◆ **Directions for this task**: Your answer should be a single number: how many lines of the material below contain "Masculino".

◆ **Input**:
◆ ◆ ◆ ◆ ◆ ◆ ◆

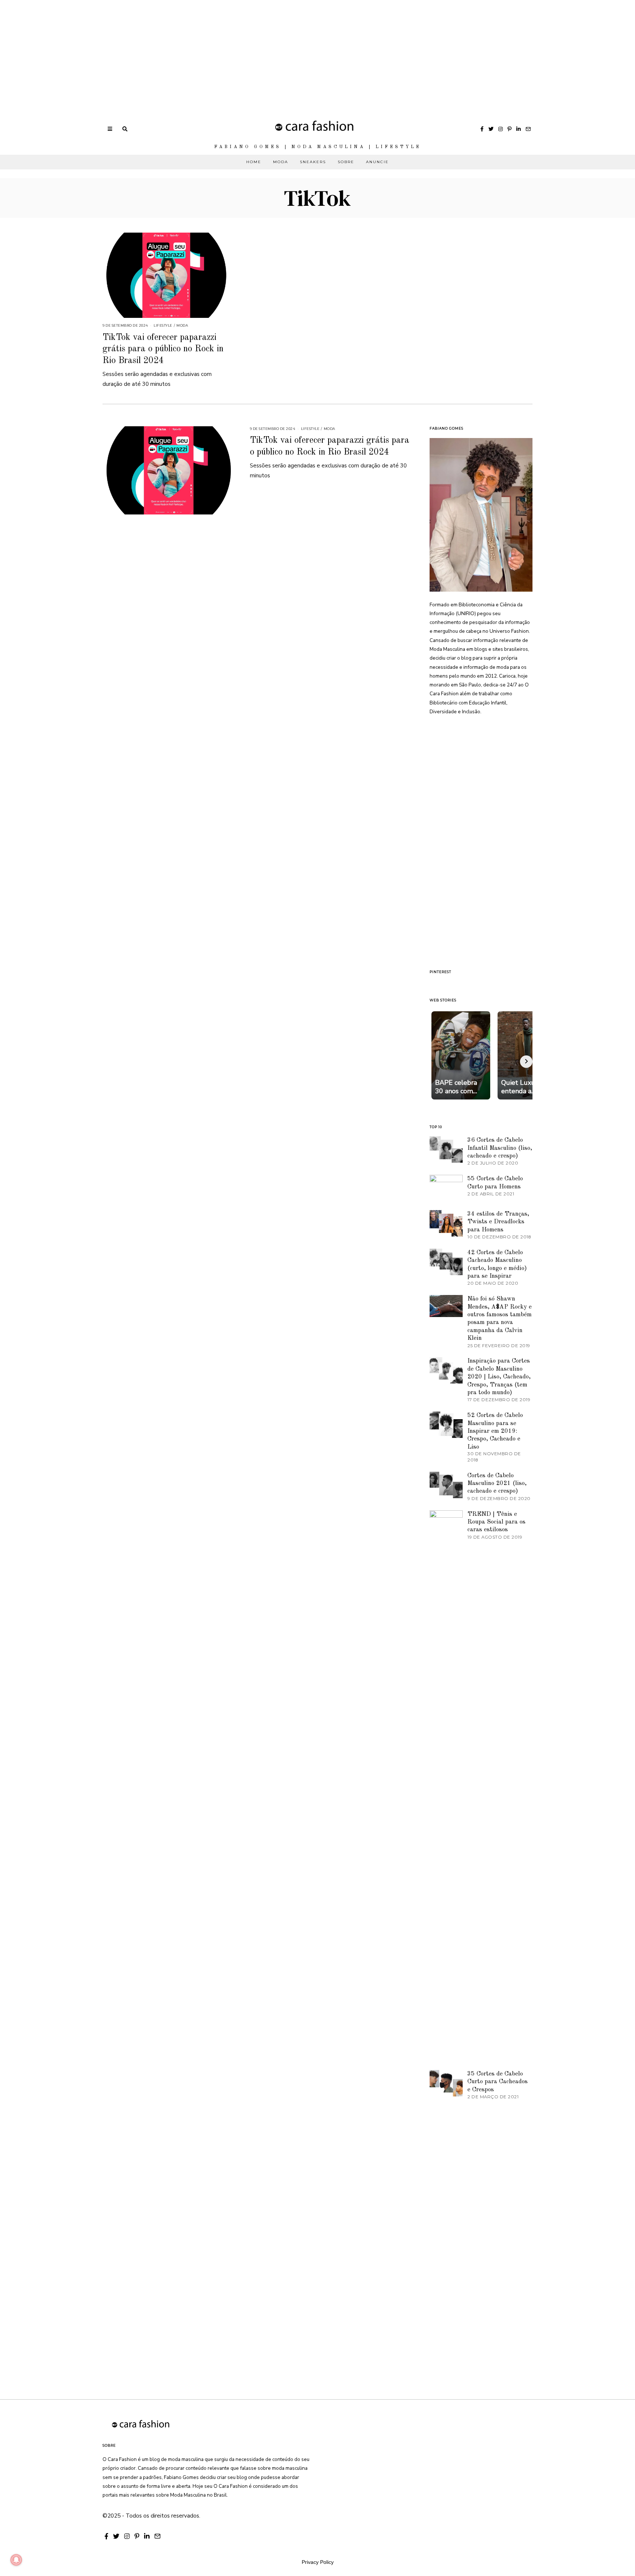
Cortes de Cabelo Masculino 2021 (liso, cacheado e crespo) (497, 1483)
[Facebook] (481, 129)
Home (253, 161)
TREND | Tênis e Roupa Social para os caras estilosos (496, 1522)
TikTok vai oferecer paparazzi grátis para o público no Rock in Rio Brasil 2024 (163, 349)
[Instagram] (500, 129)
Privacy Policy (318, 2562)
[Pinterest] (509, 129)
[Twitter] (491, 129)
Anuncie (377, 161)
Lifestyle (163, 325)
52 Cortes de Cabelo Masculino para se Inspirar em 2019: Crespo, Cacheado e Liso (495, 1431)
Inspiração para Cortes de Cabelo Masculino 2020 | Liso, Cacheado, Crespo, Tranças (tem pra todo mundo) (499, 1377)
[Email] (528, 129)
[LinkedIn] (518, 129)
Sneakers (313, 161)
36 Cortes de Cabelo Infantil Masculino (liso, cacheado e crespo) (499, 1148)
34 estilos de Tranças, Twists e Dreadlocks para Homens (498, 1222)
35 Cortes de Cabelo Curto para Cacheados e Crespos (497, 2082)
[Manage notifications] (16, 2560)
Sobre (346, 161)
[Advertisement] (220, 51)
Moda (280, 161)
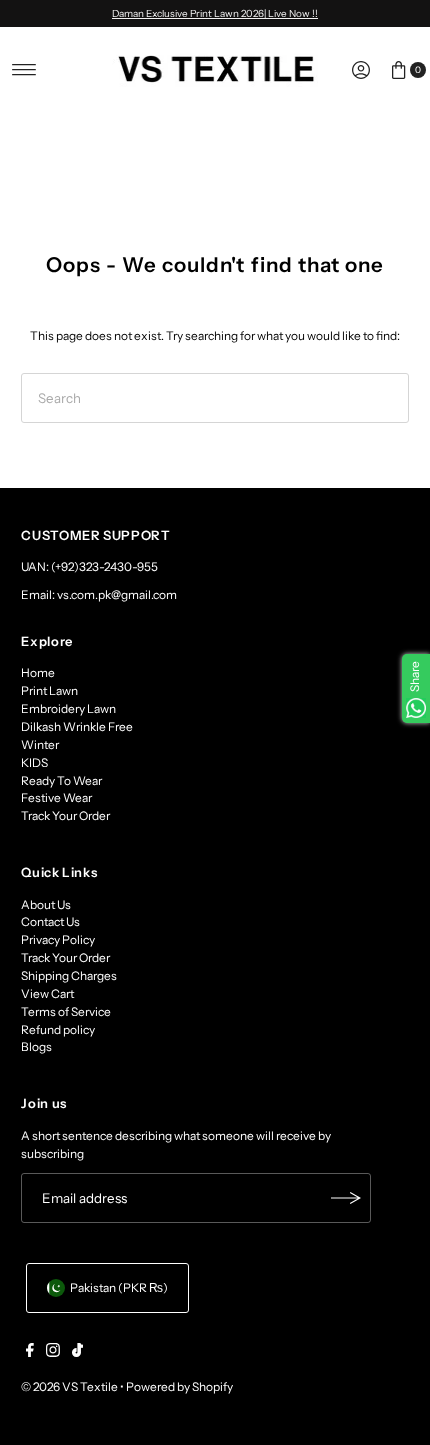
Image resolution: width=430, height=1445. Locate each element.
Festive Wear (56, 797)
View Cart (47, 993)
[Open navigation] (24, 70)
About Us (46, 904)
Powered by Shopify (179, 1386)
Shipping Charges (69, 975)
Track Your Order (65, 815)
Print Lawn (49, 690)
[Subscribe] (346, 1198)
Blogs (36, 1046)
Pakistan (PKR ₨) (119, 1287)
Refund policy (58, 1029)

◆ ◆ ◆ ◆ ◆ ◆ ◆

◆ **Response for this exercise**: 4